##### Exercise input

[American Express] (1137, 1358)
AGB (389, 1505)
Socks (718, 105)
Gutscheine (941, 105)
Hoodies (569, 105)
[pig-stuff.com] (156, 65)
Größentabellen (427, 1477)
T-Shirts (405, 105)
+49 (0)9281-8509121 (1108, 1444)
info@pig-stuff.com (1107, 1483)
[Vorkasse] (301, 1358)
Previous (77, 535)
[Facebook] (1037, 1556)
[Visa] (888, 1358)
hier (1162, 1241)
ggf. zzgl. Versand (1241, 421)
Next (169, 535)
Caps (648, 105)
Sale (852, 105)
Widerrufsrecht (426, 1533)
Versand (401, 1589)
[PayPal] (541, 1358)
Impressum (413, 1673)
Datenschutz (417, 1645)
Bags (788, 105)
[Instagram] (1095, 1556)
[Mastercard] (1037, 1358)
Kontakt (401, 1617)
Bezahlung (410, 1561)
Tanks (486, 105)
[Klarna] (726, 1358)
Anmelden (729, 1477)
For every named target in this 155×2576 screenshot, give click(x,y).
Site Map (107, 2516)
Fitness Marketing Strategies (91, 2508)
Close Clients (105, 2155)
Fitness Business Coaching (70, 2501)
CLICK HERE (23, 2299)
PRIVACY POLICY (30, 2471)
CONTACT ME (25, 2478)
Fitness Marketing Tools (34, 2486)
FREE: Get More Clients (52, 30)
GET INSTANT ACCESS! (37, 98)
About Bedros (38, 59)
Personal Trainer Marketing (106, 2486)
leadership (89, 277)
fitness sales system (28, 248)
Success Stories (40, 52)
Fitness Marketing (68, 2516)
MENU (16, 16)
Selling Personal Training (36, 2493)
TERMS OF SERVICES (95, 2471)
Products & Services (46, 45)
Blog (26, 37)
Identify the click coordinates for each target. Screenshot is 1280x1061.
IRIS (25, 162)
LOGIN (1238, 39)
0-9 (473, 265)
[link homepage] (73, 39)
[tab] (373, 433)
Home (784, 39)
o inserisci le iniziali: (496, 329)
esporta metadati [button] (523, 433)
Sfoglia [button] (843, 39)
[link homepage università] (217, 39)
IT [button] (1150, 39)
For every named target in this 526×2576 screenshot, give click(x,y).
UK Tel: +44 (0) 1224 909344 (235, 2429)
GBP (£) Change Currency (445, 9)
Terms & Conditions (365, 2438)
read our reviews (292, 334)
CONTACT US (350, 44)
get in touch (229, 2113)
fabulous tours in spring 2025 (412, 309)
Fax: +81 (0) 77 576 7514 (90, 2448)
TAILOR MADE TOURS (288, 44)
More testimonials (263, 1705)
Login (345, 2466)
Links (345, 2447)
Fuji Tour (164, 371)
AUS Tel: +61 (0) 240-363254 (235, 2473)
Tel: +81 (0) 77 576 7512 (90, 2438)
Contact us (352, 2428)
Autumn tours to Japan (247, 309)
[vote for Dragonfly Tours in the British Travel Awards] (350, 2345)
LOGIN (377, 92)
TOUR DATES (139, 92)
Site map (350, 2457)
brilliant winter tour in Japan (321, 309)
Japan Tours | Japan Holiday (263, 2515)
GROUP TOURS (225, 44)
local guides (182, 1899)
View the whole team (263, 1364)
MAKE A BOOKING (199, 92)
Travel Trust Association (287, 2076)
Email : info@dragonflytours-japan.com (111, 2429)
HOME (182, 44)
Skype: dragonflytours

##########

* **Instructions to follow**
Exactly the lines from the one containing "IRIS (25, 162)" through the last line of the records are to be transcribed, both endpoints included.

* **Finished task**
IRIS (25, 162)
LOGIN (1238, 39)
0-9 (473, 265)
[link homepage] (73, 39)
[tab] (373, 433)
Home (784, 39)
o inserisci le iniziali: (496, 329)
esporta metadati [button] (523, 433)
Sfoglia [button] (843, 39)
[link homepage università] (217, 39)
IT [button] (1150, 39)
For every named target in this 526×2576 screenshot, give click(x,y).
UK Tel: +44 (0) 1224 909344 (235, 2429)
GBP (£) Change Currency (445, 9)
Terms & Conditions (365, 2438)
read our reviews (292, 334)
CONTACT US (350, 44)
get in touch (229, 2113)
fabulous tours in spring 2025 (412, 309)
Fax: +81 (0) 77 576 7514 (90, 2448)
TAILOR MADE TOURS (288, 44)
More testimonials (263, 1705)
Login (345, 2466)
Links (345, 2447)
Fuji Tour (164, 371)
AUS Tel: +61 (0) 240-363254 (235, 2473)
Tel: +81 (0) 77 576 7512 (90, 2438)
Contact us (352, 2428)
Autumn tours to Japan (247, 309)
[vote for Dragonfly Tours in the British Travel Awards] (350, 2345)
LOGIN (377, 92)
TOUR DATES (139, 92)
Site map (350, 2457)
brilliant winter tour in Japan (321, 309)
Japan Tours | Japan Holiday (263, 2515)
GROUP TOURS (225, 44)
local guides (182, 1899)
View the whole team (263, 1364)
MAKE A BOOKING (199, 92)
Travel Trust Association (287, 2076)
Email : info@dragonflytours-japan.com (111, 2429)
HOME (182, 44)
Skype: dragonflytours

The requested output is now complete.